TASK OBJECTIVE — Pick out every line below that contains the string "legend" and copy each of those lines. Case counts.

** Opening SOURCE RECORDS block **

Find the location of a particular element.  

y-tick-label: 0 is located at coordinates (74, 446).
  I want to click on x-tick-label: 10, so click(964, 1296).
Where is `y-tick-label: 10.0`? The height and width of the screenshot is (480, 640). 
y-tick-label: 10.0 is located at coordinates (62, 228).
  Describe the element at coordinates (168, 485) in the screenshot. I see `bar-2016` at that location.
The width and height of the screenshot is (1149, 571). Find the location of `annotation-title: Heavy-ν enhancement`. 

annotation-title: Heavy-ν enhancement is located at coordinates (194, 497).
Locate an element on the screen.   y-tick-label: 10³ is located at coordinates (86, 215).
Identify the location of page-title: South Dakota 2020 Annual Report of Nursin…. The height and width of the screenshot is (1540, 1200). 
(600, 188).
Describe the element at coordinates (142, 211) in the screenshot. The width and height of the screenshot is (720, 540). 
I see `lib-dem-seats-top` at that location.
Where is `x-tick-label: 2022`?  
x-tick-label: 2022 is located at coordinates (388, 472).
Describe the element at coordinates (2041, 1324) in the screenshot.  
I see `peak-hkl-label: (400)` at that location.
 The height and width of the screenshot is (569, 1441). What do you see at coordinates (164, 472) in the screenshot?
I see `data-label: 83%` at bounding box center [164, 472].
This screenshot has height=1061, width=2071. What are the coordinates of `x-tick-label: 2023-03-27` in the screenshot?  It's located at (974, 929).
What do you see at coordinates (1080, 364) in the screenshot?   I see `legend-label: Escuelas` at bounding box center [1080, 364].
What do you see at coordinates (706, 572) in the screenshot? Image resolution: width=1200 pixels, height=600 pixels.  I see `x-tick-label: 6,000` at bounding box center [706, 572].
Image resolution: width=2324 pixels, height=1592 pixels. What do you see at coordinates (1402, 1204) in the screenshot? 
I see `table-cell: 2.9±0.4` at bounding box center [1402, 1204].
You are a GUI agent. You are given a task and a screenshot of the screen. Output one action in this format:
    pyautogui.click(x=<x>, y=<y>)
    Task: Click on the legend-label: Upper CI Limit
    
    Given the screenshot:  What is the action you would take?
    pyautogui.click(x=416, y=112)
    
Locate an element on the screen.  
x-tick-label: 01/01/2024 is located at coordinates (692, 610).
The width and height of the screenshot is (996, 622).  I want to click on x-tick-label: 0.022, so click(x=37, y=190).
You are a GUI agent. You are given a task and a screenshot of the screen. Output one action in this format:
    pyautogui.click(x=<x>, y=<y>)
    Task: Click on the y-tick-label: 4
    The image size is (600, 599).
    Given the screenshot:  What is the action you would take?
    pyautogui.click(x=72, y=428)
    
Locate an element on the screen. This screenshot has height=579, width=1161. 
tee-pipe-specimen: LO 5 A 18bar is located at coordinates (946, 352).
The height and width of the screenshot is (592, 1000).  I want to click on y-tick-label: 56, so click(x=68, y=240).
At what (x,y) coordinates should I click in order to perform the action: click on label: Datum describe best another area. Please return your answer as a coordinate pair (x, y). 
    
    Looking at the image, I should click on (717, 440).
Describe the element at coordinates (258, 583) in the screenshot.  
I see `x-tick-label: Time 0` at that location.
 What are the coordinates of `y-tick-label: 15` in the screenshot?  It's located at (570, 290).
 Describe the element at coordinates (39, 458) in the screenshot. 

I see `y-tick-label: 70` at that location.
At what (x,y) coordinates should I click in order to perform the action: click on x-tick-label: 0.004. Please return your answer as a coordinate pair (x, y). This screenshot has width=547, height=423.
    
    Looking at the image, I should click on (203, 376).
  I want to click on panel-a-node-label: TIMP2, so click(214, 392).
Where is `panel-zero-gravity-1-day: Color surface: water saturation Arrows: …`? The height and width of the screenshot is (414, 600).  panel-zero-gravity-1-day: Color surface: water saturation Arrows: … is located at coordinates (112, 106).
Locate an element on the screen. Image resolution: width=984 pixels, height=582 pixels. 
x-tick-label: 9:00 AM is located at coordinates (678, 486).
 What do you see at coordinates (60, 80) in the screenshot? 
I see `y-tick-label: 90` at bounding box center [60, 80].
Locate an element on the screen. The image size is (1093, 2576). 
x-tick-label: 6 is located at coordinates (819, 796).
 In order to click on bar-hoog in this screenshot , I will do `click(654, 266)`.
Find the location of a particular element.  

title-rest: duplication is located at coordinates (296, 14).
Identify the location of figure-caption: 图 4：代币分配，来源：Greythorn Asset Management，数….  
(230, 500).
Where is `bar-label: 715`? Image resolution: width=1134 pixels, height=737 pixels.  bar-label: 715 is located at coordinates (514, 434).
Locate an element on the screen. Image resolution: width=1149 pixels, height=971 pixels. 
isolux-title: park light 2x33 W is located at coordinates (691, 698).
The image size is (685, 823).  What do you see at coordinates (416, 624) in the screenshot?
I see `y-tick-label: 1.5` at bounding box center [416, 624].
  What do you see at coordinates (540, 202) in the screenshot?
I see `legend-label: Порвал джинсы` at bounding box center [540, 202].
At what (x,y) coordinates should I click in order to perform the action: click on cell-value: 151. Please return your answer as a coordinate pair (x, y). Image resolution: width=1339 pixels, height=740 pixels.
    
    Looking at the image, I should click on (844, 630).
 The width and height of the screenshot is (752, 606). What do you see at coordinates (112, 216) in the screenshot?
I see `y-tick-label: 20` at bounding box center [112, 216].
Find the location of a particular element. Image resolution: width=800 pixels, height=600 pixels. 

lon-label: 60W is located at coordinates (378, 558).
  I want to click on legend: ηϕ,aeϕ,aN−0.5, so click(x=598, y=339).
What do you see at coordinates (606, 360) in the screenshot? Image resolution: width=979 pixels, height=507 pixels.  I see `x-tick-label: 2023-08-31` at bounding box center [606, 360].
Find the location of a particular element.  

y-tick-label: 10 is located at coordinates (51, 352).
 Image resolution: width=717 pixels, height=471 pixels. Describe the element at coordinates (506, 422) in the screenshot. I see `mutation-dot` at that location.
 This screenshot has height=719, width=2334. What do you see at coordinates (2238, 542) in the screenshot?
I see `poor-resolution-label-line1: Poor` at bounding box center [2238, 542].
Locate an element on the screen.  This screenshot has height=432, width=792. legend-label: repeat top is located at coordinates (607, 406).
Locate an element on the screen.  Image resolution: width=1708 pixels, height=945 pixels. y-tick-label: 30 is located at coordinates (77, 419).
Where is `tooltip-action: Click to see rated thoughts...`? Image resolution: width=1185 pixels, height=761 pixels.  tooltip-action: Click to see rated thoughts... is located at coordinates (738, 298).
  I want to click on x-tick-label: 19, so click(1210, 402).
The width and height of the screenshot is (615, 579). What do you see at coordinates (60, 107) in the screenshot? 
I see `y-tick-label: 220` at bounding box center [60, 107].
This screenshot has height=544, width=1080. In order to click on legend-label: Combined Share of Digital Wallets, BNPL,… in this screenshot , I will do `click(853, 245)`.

** Closing SOURCE RECORDS block **

SOLVED EXERCISE —
What do you see at coordinates (1080, 364) in the screenshot?   I see `legend-label: Escuelas` at bounding box center [1080, 364].
    Task: Click on the legend-label: Upper CI Limit
I see `legend-label: Порвал джинсы` at bounding box center [540, 202].
  I want to click on legend: ηϕ,aeϕ,aN−0.5, so click(x=598, y=339).
Locate an element on the screen.  This screenshot has height=432, width=792. legend-label: repeat top is located at coordinates (607, 406).
This screenshot has height=544, width=1080. In order to click on legend-label: Combined Share of Digital Wallets, BNPL,… in this screenshot , I will do `click(853, 245)`.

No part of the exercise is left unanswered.